The loan's counterpart, the unsubsidized Stafford, is available to any student, and interest accrues while you study. It would continue to carry a 6.8 percent fixed rate.

"There's no question that the bill would help a lot of students, especially when students are becoming increasingly indebted," said Stephen Burd, a senior research fellow who covers financial-aid issues for the New America Foundation, a nonpartisan public policy group.

The median debt level of graduates who borrowed to pay for a private, four-year college was $19,500, data from the College Board show. At public universities, the figure is $15,500.

The House bill wouldn't lower the amount students have to borrow. But it would make the debt more affordable.

What would you save?

The gradual rate drop would mean some students would borrow at a new fixed rate each year: 6.12 percent on loans disbursed starting July 1, 5.44 percent in 2008, 4.76 percent in 2009, 4.08 percent in 2010 and 3.4 percent after July 1, 2011.

Translated into dollars: If you enroll this fall and borrow the maximum subsidized Stafford for four years, you would save an estimated $2,100 in interest over the typical 10-year repayment period. For freshmen who start school in 2011, the savings would be nearly double.

What's up for debate?

The Senate is expected to take up the issue this month, with prospects uncertain and progress potentially slow. Sen. Edward M. Kennedy, a Massachusetts Democrat and chairman of the Senate Health, Education, Labor and Pensions Committee, plans to introduce a more comprehensive bill with benefits that would include:

An increase in the maximum Pell grant (awarded to undergraduates with the most financial need and is not repaid) from $4,050 to $5,100.

Capping monthly student loan payments to 15 percent of a borrower's discretionary income and raising the allowable tax deduction for college tuition to $12,000.

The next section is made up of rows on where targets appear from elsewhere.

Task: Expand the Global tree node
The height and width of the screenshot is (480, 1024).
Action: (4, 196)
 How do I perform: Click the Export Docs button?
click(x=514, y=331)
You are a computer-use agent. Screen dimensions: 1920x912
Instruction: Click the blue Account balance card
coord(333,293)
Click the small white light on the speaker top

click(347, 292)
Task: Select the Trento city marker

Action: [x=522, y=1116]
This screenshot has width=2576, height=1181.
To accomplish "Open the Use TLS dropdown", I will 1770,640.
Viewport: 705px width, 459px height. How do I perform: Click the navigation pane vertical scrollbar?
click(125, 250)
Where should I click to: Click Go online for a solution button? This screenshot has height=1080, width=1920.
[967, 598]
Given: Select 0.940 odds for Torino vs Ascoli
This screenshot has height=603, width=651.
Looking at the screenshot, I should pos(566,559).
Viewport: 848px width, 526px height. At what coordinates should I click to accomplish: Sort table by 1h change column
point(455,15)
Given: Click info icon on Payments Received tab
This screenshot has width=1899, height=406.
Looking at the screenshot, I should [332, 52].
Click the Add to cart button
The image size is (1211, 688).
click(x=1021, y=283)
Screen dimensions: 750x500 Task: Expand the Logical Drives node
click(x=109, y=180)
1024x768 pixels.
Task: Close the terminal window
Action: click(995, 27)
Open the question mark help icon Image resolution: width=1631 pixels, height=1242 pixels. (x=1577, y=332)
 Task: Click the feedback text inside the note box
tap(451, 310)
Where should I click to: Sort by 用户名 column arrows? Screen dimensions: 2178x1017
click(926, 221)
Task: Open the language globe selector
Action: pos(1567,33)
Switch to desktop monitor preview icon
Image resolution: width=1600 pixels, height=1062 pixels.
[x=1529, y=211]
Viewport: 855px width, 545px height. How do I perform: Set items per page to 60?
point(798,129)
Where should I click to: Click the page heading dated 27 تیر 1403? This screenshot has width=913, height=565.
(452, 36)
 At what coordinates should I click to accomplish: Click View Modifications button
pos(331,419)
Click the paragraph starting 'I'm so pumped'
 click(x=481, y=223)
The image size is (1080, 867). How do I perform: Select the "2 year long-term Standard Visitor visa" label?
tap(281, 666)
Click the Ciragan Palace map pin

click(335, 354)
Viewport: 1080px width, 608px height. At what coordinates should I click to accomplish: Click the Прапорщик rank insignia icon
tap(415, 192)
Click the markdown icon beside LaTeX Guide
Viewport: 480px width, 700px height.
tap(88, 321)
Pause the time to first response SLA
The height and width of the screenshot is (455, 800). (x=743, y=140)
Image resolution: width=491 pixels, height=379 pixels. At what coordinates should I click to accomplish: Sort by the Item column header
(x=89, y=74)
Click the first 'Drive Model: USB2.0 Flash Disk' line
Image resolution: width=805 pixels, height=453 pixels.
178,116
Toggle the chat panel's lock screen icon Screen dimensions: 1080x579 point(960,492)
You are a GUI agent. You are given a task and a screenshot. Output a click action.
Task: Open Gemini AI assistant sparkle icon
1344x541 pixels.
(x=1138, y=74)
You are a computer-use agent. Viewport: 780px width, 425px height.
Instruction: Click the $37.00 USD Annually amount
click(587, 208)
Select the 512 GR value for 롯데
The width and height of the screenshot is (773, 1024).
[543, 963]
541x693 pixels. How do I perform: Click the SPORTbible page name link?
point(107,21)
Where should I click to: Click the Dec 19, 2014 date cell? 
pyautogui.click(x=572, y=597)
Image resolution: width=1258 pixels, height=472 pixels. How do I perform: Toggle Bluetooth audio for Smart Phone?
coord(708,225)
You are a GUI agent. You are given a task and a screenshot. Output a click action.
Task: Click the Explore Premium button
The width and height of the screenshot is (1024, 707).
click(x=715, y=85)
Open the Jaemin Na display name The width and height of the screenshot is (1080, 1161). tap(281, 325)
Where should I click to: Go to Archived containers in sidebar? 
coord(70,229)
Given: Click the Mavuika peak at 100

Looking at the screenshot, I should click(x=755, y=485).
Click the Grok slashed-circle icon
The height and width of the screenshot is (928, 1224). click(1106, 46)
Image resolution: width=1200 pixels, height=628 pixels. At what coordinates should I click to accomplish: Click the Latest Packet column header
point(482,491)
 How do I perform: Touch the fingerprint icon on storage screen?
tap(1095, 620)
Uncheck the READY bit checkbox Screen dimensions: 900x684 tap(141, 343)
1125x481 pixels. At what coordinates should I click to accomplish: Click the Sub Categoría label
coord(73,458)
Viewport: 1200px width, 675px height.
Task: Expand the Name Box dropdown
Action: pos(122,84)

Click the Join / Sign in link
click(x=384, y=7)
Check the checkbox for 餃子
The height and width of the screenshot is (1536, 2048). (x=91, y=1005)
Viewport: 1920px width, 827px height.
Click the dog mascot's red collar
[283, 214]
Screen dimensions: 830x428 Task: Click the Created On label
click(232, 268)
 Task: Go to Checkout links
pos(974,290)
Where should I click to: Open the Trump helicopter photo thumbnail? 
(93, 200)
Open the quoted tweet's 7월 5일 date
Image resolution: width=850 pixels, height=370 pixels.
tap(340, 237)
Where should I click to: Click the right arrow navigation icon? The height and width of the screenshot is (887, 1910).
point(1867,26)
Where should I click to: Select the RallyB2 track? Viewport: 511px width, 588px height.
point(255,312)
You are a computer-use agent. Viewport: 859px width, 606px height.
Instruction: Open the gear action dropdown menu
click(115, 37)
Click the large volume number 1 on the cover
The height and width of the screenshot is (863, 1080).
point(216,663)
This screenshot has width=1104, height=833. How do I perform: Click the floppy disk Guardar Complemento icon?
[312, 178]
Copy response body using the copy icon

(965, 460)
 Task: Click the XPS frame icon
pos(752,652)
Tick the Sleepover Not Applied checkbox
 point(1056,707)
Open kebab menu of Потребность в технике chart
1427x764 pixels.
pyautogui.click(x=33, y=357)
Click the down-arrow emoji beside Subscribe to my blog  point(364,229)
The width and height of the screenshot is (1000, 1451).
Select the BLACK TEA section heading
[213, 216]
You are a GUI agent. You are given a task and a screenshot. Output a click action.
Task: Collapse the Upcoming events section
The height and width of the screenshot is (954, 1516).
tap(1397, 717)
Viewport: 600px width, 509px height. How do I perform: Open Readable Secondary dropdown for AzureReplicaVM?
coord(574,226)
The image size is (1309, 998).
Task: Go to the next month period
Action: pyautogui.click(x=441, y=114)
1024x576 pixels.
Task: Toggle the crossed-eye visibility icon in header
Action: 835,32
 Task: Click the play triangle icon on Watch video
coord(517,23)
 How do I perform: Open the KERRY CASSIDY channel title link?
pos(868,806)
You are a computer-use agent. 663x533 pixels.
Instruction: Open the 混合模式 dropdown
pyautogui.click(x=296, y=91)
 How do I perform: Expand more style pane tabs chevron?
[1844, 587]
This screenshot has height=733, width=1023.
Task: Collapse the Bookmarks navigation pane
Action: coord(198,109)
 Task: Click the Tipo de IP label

"I'm not that optimistic about their ability to get it all done this year," Burd said.

One reason is that the Democrats have a narrower majority in the Senate than in the House.

Even more important, though, might be figuring out how to pay for any changes.

The House bill is expected to cost about $6 billion, most of which would be offset by reducing subsidies paid to private lenders that administer federal student loans, such as Sallie Mae, Citibank and the National Education Loan Network.

"We support cutting interest rates to the lowest possible rate," said Conwey Casillas, a Sallie Mae representative.

Some would receive nothing.

Not every student-loan borrower would benefit from either the House bill or the Senate's proposals.

"It does nothing for people who've already been through college," said Alan Collinge, founder of Student Loan Justice.

Also, graduate student loans do not qualify for the rate cut.

Carolyn Bigda writes for Tribune Media Services.